[Records provided — start]

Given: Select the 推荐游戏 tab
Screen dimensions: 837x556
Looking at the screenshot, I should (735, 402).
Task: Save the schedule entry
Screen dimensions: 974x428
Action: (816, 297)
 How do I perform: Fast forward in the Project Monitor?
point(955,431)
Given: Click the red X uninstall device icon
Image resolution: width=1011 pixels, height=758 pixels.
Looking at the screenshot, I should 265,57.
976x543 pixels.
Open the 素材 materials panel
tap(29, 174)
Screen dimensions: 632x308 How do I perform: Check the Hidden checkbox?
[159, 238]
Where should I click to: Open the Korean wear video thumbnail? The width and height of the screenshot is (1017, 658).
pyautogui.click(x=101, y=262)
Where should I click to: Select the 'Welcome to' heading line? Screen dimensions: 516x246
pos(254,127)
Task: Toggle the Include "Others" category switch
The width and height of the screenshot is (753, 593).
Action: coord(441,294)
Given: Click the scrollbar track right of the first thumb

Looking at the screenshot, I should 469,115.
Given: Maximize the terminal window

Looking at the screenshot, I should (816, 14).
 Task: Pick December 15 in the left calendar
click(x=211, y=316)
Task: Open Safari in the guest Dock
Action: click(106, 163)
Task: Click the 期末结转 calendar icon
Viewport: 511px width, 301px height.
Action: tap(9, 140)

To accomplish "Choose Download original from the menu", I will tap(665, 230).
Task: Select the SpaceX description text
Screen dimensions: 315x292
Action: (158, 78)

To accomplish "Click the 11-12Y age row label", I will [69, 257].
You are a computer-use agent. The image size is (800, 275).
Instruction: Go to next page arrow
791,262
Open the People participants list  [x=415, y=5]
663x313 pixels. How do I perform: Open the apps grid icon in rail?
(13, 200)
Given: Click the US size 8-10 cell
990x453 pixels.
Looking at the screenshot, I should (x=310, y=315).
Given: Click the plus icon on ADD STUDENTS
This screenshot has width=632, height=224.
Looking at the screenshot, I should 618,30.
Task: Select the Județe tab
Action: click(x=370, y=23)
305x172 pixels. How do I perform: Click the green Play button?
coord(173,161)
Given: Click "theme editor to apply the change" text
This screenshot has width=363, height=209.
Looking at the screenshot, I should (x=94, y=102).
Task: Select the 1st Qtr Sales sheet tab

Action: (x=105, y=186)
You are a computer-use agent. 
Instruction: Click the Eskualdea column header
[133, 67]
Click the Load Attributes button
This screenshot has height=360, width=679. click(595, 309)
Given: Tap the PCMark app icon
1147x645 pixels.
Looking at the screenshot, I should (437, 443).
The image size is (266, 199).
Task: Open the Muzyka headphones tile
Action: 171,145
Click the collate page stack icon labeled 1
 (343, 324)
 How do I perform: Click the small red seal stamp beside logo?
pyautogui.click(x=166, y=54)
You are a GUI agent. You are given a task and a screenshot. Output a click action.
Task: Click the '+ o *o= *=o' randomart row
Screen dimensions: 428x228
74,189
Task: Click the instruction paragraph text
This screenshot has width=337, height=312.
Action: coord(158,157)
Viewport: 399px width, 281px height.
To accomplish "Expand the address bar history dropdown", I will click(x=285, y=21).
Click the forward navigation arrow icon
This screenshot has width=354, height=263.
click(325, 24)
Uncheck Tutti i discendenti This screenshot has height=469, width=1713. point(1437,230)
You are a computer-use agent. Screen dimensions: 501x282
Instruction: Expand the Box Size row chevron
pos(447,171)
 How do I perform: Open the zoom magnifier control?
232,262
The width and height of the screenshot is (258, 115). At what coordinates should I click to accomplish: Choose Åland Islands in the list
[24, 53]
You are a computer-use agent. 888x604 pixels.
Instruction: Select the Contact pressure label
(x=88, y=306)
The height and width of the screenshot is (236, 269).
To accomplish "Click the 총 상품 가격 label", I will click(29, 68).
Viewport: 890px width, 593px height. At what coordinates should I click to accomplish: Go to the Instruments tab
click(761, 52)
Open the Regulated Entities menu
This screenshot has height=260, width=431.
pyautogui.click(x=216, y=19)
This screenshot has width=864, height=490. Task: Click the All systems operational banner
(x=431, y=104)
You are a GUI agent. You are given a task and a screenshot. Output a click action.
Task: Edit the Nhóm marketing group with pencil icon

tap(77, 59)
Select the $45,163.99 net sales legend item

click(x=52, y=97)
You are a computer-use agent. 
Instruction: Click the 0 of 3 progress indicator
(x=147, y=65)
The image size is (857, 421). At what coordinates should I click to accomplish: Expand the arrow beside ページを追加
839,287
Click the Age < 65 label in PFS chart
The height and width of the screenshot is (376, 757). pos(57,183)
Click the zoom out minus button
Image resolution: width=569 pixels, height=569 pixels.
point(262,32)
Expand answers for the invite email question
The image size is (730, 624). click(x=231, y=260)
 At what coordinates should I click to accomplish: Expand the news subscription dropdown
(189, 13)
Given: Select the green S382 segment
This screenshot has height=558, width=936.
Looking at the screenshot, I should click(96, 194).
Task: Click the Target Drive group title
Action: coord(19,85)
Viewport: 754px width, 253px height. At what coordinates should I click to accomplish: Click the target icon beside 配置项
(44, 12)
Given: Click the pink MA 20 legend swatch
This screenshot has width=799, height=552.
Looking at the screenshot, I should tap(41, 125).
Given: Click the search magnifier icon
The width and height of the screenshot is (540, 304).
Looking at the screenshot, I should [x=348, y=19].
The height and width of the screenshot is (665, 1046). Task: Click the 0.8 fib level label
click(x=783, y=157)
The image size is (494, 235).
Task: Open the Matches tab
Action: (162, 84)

[Records provided — finish]

■ **Work instruction**: Make an exact copy of all the entries above.

■ **Exercise output**:
Given: Select the 推荐游戏 tab
Screen dimensions: 837x556
Looking at the screenshot, I should (735, 402).
Task: Save the schedule entry
Screen dimensions: 974x428
Action: (816, 297)
 How do I perform: Fast forward in the Project Monitor?
point(955,431)
Given: Click the red X uninstall device icon
Image resolution: width=1011 pixels, height=758 pixels.
Looking at the screenshot, I should 265,57.
976x543 pixels.
Open the 素材 materials panel
tap(29, 174)
Screen dimensions: 632x308 How do I perform: Check the Hidden checkbox?
[159, 238]
Where should I click to: Open the Korean wear video thumbnail? The width and height of the screenshot is (1017, 658).
pyautogui.click(x=101, y=262)
Where should I click to: Select the 'Welcome to' heading line? Screen dimensions: 516x246
pos(254,127)
Task: Toggle the Include "Others" category switch
The width and height of the screenshot is (753, 593).
Action: coord(441,294)
Given: Click the scrollbar track right of the first thumb

Looking at the screenshot, I should 469,115.
Given: Maximize the terminal window

Looking at the screenshot, I should (816, 14).
 Task: Pick December 15 in the left calendar
click(x=211, y=316)
Task: Open Safari in the guest Dock
Action: click(106, 163)
Task: Click the 期末结转 calendar icon
Viewport: 511px width, 301px height.
Action: tap(9, 140)

To accomplish "Choose Download original from the menu", I will tap(665, 230).
Task: Select the SpaceX description text
Screen dimensions: 315x292
Action: (158, 78)

To accomplish "Click the 11-12Y age row label", I will [69, 257].
You are a computer-use agent. The image size is (800, 275).
Instruction: Go to next page arrow
791,262
Open the People participants list  [x=415, y=5]
663x313 pixels. How do I perform: Open the apps grid icon in rail?
(13, 200)
Given: Click the US size 8-10 cell
990x453 pixels.
Looking at the screenshot, I should (x=310, y=315).
Given: Click the plus icon on ADD STUDENTS
This screenshot has width=632, height=224.
Looking at the screenshot, I should 618,30.
Task: Select the Județe tab
Action: click(x=370, y=23)
305x172 pixels. How do I perform: Click the green Play button?
coord(173,161)
Given: Click "theme editor to apply the change" text
This screenshot has width=363, height=209.
Looking at the screenshot, I should (x=94, y=102).
Task: Select the 1st Qtr Sales sheet tab

Action: (x=105, y=186)
You are a computer-use agent. 
Instruction: Click the Eskualdea column header
[133, 67]
Click the Load Attributes button
This screenshot has height=360, width=679. click(595, 309)
Given: Tap the PCMark app icon
1147x645 pixels.
Looking at the screenshot, I should (437, 443).
The image size is (266, 199).
Task: Open the Muzyka headphones tile
Action: 171,145
Click the collate page stack icon labeled 1
 (343, 324)
 How do I perform: Click the small red seal stamp beside logo?
pyautogui.click(x=166, y=54)
You are a GUI agent. You are given a task and a screenshot. Output a click action.
Task: Click the '+ o *o= *=o' randomart row
Screen dimensions: 428x228
74,189
Task: Click the instruction paragraph text
This screenshot has width=337, height=312.
Action: coord(158,157)
Viewport: 399px width, 281px height.
To accomplish "Expand the address bar history dropdown", I will click(x=285, y=21).
Click the forward navigation arrow icon
This screenshot has width=354, height=263.
click(325, 24)
Uncheck Tutti i discendenti This screenshot has height=469, width=1713. point(1437,230)
You are a computer-use agent. Screen dimensions: 501x282
Instruction: Expand the Box Size row chevron
pos(447,171)
 How do I perform: Open the zoom magnifier control?
232,262
The width and height of the screenshot is (258, 115). At what coordinates should I click to accomplish: Choose Åland Islands in the list
[24, 53]
You are a computer-use agent. 888x604 pixels.
Instruction: Select the Contact pressure label
(x=88, y=306)
The height and width of the screenshot is (236, 269).
To accomplish "Click the 총 상품 가격 label", I will click(29, 68).
Viewport: 890px width, 593px height. At what coordinates should I click to accomplish: Go to the Instruments tab
click(761, 52)
Open the Regulated Entities menu
This screenshot has height=260, width=431.
pyautogui.click(x=216, y=19)
This screenshot has width=864, height=490. Task: Click the All systems operational banner
(x=431, y=104)
You are a GUI agent. You are given a task and a screenshot. Output a click action.
Task: Edit the Nhóm marketing group with pencil icon

tap(77, 59)
Select the $45,163.99 net sales legend item

click(x=52, y=97)
You are a computer-use agent. 
Instruction: Click the 0 of 3 progress indicator
(x=147, y=65)
The image size is (857, 421). At what coordinates should I click to accomplish: Expand the arrow beside ページを追加
839,287
Click the Age < 65 label in PFS chart
The height and width of the screenshot is (376, 757). pos(57,183)
Click the zoom out minus button
Image resolution: width=569 pixels, height=569 pixels.
point(262,32)
Expand answers for the invite email question
The image size is (730, 624). click(x=231, y=260)
 At what coordinates should I click to accomplish: Expand the news subscription dropdown
(189, 13)
Given: Select the green S382 segment
This screenshot has height=558, width=936.
Looking at the screenshot, I should click(96, 194).
Task: Click the Target Drive group title
Action: coord(19,85)
Viewport: 754px width, 253px height. At what coordinates should I click to accomplish: Click the target icon beside 配置项
(44, 12)
Given: Click the pink MA 20 legend swatch
This screenshot has width=799, height=552.
Looking at the screenshot, I should tap(41, 125).
Given: Click the search magnifier icon
The width and height of the screenshot is (540, 304).
Looking at the screenshot, I should [x=348, y=19].
The height and width of the screenshot is (665, 1046). Task: Click the 0.8 fib level label
click(x=783, y=157)
The image size is (494, 235).
Task: Open the Matches tab
Action: (162, 84)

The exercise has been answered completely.